我无法从mysql数据库获取Array(名称,姓氏和年龄)。我的网络服务正在运行,但我没有在Android应用程序中得到任何响应。
这是我的php文件:
<?php
if($_SERVER["REQUEST_METHOD"]=="POST"){
include 'connection.php';
showStudent();
}
function showStudent()
{
global $connect;
$query = " Select * FROM demo; ";
$result = mysqli_query($connect, $query);
$number_of_rows = mysqli_num_rows($result);
$temp_array = array();
if($number_of_rows > 0) {
while ($row = mysqli_fetch_assoc($result)) {
$temp_array[] = $row;
}
}
header('Content-Type: application/json');
echo json_encode(array("demo"=>$temp_array));
mysqli_close($connect);
}
?>
我的php正在生成我测试过的json数组。
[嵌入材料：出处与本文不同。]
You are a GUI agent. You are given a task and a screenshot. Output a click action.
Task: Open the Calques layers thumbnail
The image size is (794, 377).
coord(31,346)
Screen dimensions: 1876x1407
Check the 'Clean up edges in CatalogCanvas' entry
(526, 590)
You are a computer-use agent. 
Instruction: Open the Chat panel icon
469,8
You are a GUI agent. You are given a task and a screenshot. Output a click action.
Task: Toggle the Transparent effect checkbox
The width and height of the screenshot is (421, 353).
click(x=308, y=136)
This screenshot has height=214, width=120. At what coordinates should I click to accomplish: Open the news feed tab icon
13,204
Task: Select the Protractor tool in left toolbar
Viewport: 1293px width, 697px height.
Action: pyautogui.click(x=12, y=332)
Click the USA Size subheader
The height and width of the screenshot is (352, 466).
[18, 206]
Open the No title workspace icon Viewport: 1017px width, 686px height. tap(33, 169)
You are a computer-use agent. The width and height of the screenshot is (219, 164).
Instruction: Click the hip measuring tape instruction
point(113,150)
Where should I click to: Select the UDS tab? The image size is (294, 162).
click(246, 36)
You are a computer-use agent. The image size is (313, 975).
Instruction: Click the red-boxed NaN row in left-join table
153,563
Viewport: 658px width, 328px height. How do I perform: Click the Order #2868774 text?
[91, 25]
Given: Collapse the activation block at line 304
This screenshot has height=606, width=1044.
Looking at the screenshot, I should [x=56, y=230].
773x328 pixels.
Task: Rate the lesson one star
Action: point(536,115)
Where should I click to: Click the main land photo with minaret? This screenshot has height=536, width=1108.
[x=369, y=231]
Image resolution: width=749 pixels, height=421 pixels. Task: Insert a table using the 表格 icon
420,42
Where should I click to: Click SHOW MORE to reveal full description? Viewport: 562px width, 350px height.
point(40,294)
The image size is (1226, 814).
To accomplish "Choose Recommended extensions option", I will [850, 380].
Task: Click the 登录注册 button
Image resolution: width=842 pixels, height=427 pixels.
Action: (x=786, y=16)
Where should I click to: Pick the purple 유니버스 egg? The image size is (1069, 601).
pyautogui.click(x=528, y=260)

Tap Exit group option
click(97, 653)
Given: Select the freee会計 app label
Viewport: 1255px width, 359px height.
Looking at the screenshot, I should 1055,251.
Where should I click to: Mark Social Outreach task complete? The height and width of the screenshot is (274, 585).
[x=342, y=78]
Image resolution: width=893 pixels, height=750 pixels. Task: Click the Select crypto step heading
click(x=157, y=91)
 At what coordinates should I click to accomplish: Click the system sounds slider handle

这是我在Android应用程序中有问题的JSONObjectRequest:
public void onClick(View view) {
System.out.println("ww");
JsonObjectRequest jsonObjectRequest = new JsonObjectRequest(Request.Method.POST,
showUrl, null, new Response.Listener<JSONObject>() {
@Override
public void onResponse(JSONObject response) {
System.out.println(response.toString());
try {
JSONArray demos = response.getJSONArray("demo");
for (int i = 0; i < demos.length(); i++) {
JSONObject demo = demos.getJSONObject(i);
String firstname = demo.getString("name");
String lastname = demo.getString("lastname");
String age = demo.getString("age");
tvResult.append(firstname + " " + lastname + " " + age + " \n");
}
tvResult.append("===\n");
} catch (JSONException e) {
e.printStackTrace();
}
}
}, new Response.ErrorListener() {
@Override
public void onErrorResponse(VolleyError error) {
System.out.append(error.getMessage());
}
});
requestQueue.add(jsonObjectRequest);
欢迎任何帮助,我没有找到任何解决方案。我的猜测是,这个可以控制的参数正在搞乱,但如果我删除它,我会得到一大堆错误。